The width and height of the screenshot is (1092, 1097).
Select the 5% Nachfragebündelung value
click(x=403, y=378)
--------
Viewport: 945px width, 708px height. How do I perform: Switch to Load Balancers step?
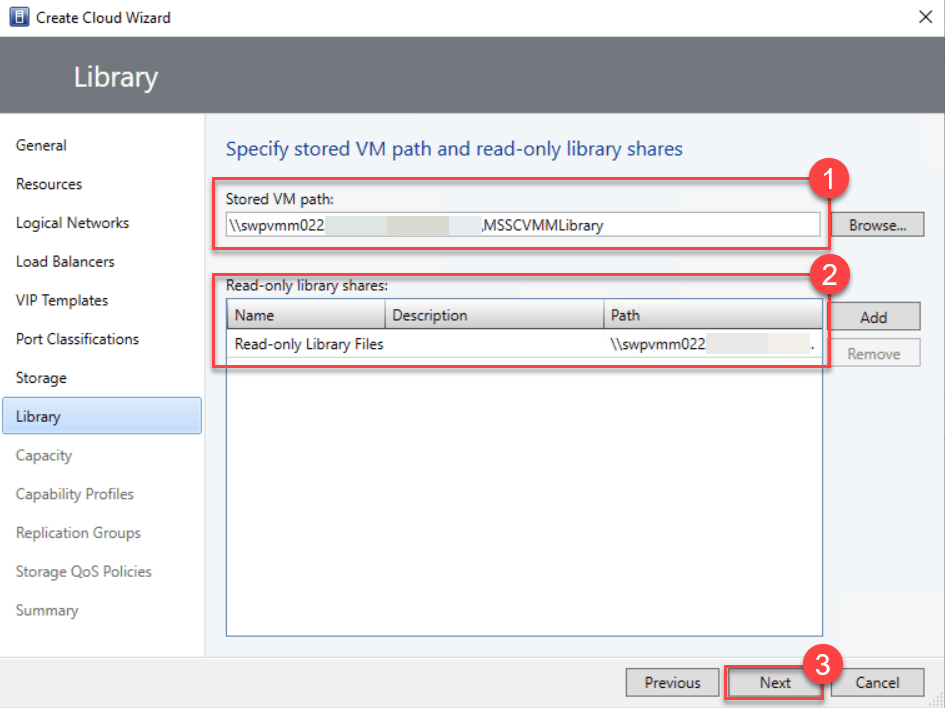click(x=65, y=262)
--------
WHAT YOU ARE ASKED TO DO
Render the records from the line with "The width and" up to and including the line with "click(x=403, y=378)" as a JSON list of strings, one string per line, with blank lines left out.

RESULT
[
  "The width and height of the screenshot is (1092, 1097).",
  "Select the 5% Nachfragebündelung value",
  "click(x=403, y=378)"
]